**** SEITE

Die renommierte kanadische Hockey-Zeitschrift «The Hockey News» wagte vor zwei Wochen den grossen Satz: «Wir verkünden nun, dass Hischier der Top-Kandidat im Draft 2017 ist.» Ein Hammerschlag.
Ein Schweizer als Nummer 1 bei der Verteilung der besten Junioren der besten Liga der Welt, der National Hockey League (NHL) – es wäre auch die Krönung für unser Eishockey.
Auch wenn die Auswahl von 2017 nicht so hoch einzustufen ist, wäre Nico Hischier als Nummer 1 in der gleichen Kategorie wie die Crème de la Crème des Hockeys. Wie die Superstars Sidney Crosby, Alexander Owetschkin, Patrick Kane oder in den letzten beiden Jahren die Ausnahmetalente Connor McDavid und Auston Matthews.
Dass auch der Walliser die besondere Gabe besitzt, das Spiel zu lesen und mit seiner Technik und Kreativität zu lenken, fiel schon auf, als er bei den Junioren des EHC Visp Tor um Tor schoss und den meist älteren Gegner und den Beobachtern den Kopf verdrehte.
Bereits vor zwei Jahren spielte er als 16-Jähriger bei der U18-WM in Zug, als die Schweiz erst in der Verlängerung den Finaleinzug verpasste. Letzte Saison kam der Wunder-Bub dann beim SC Bern in der NLA zum Zug und erzielte bereits einen Treffer.
Dann zog er aus, um die Hockey-Welt zu erobern. Und in seiner ersten Saison in Übersee, bei den Halifax Mooseheads in der kanadischen Junioren-Liga hat er nun selbst die künsten Erwartungen übertroffen. In 63 Spielen gelangen dem Sohn von Versicherungs-Agent Rino Hischier und Sportlehrerin Katja 41 Tore und 52 Assists und er wurde als bester Neuling der Liga ausgezeichnet.

********
**** GESPEICHERTE DATEN

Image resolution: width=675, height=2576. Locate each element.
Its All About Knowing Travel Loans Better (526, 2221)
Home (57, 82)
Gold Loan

********

▶ [AUFGABE]: Wie viele Tore schoss Nico Hischier laut der Seite in 63 Spielen für die Halifax Mooseheads? Die Daten haben mit der Seite nichts zu tun.

▶ [ANTWORT]: 41 Tore.